▶ [PROBLEM DETAILS] Read through the listing and copy every line that contains the word "computer".

◆ ◆ ◆ ◆ ◆

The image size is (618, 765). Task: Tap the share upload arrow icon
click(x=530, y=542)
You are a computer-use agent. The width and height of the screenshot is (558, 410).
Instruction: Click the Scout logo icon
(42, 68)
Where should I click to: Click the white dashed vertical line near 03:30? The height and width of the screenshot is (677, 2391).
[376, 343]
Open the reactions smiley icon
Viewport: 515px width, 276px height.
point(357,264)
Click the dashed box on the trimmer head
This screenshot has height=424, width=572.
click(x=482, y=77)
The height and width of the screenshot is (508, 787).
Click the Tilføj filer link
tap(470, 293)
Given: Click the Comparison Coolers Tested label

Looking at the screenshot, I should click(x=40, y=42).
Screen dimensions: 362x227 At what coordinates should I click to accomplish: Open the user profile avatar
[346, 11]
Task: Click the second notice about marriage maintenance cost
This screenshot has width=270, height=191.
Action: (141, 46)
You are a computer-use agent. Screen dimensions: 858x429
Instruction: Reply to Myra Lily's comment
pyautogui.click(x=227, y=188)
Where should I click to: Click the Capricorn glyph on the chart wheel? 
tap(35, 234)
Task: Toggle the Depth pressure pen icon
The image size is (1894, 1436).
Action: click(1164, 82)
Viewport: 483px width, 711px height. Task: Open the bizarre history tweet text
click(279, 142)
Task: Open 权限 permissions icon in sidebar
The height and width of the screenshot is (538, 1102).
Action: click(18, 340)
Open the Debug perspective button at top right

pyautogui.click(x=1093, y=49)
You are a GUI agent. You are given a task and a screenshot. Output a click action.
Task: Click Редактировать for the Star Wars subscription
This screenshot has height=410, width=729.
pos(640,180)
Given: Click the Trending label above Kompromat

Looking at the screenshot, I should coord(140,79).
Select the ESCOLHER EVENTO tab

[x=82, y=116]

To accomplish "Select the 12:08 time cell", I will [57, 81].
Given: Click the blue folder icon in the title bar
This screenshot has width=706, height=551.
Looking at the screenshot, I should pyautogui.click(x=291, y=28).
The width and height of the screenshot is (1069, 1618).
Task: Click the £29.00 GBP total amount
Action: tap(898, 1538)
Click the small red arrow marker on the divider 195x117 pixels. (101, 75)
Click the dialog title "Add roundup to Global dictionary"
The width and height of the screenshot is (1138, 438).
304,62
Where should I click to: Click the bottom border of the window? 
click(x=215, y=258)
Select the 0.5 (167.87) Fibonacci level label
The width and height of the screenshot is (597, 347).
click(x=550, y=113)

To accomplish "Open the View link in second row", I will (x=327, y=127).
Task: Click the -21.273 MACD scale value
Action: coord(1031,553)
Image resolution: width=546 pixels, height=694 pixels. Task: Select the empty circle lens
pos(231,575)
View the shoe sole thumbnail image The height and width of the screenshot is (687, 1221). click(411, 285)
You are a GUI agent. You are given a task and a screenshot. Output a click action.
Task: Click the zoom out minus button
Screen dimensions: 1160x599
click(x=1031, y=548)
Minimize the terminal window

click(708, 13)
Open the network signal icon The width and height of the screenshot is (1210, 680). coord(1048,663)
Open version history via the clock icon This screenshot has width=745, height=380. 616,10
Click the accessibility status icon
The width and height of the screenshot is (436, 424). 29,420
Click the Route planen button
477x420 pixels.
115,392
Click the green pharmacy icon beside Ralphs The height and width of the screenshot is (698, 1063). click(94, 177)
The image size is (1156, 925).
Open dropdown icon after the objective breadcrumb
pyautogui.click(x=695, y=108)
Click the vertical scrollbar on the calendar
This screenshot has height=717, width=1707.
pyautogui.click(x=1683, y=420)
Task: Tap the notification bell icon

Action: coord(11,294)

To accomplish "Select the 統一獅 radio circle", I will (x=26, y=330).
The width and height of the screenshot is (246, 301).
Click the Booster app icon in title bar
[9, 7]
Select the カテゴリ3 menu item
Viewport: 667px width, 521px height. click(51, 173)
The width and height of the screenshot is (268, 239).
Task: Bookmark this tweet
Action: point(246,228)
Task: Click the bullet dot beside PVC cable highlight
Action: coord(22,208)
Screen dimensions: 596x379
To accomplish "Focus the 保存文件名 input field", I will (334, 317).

◆ ◆ ◆ ◆ ◆

▶ [EXERCISE SOLUTION]
You are a computer-use agent. The width and height of the screenshot is (558, 410).
You are a computer-use agent. Screen dimensions: 858x429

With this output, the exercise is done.